Has anyone come across the application of the simple statement "if
(object1's attributes meet some conditions) then (set object2's
attributes to certain outcomes)", where "object1" and "object2" are
generic objects, and the "conditions" and "outcomes" are dynamic run-
time inputs? Typically, logic code for any application out there is
hard-coded. I have been working with Python for a year, and its
flexibility is nothing short of amazing. Wouldn't it be possible to
have a class or library that can do this sort of dynamic logic?

The main application of such code would be for classification
algorithms which, based on the attributes of a given object, can
classify the object into a scheme. In general, conditions for
classification can be complex, sometimes involving a collection of
"and", "or", "not" clauses. The simplest outcome would involve simply
setting a few attributes of the output object to given values if the
input condition is met. So each such "if-then" clause can be viewed as
a rule that is custom-defined at runtime.

As a very basic example, consider a set of uncategorized objects that
have text descriptions associated with them. The objects are some type
of tangible product, e.g., books.
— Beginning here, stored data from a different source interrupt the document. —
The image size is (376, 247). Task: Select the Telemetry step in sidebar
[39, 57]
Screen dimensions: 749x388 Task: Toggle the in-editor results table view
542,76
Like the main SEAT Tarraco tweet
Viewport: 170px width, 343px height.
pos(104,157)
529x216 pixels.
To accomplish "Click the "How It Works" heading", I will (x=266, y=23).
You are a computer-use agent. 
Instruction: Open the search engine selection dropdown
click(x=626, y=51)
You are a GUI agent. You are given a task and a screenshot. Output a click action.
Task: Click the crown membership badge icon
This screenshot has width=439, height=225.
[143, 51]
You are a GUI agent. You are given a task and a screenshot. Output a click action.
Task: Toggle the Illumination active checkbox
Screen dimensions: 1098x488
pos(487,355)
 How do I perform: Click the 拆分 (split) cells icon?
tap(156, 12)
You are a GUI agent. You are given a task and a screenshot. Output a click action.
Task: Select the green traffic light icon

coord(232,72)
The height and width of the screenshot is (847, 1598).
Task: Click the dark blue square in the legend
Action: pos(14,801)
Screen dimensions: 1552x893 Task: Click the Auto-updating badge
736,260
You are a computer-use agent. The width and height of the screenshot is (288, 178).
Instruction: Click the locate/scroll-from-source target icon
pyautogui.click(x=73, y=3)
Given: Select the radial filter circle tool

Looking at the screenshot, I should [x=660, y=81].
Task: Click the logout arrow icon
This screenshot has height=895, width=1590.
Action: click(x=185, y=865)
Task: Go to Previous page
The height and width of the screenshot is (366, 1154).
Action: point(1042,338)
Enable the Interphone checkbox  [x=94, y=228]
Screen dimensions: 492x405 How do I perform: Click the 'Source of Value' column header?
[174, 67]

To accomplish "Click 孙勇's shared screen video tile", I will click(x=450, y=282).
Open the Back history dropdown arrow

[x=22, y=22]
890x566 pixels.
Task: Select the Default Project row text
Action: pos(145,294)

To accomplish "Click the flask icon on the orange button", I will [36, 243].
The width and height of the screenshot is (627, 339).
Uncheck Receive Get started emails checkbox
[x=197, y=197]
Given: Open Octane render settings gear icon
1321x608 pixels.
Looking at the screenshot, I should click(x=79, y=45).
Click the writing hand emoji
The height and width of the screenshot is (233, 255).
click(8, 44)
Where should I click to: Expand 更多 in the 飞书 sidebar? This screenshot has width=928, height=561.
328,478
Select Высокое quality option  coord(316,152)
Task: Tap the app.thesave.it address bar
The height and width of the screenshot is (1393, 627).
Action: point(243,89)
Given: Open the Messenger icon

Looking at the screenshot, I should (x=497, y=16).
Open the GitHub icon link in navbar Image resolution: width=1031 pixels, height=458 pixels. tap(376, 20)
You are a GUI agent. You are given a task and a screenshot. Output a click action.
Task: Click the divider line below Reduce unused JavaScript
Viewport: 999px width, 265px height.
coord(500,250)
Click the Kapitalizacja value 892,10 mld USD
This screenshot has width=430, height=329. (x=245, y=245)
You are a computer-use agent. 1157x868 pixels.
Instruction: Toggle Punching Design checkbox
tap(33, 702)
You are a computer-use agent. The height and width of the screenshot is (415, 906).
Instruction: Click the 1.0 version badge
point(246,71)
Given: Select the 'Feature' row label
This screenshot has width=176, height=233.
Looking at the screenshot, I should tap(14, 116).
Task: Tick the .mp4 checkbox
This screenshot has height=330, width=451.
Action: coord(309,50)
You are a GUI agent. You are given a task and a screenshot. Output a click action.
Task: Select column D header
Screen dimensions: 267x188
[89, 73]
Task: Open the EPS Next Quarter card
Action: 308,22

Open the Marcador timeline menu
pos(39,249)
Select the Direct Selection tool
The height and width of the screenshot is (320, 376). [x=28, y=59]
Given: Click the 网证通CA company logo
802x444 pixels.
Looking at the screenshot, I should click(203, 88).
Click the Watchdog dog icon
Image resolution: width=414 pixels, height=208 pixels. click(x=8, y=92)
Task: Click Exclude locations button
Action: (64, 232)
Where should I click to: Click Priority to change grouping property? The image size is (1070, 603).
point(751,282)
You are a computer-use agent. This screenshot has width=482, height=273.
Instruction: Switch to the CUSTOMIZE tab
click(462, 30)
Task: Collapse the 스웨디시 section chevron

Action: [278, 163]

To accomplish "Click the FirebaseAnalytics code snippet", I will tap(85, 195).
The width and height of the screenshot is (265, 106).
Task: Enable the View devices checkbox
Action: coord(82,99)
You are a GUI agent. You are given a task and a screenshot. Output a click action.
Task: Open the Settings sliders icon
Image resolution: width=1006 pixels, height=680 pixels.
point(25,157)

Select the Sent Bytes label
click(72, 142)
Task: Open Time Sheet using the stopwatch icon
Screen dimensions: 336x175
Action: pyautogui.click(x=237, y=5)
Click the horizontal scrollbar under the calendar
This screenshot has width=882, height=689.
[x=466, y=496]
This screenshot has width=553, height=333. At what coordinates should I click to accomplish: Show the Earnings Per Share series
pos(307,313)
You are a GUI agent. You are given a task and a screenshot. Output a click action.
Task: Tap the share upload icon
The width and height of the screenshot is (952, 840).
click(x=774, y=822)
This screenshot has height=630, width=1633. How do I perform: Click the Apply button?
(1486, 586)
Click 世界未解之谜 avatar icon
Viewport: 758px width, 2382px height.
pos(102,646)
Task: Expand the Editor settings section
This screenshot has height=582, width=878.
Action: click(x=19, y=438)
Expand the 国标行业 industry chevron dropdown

So the input object has a
Description attribute, and the output object (a categorized book)
would have some attributes like Discipline, Target audience, etc.
Let's say that one such rule is "if ( 'description' contains
'algebra') then ('discipline' = 'math', 'target' = 'student') ". Keep
in mind that all these attribute names and their values are not known
at design time.

Is there one obvious way to do this in Python?
Perhaps this is more along the lines of data mining methods?
Is there a library with this sort of functionality out there already?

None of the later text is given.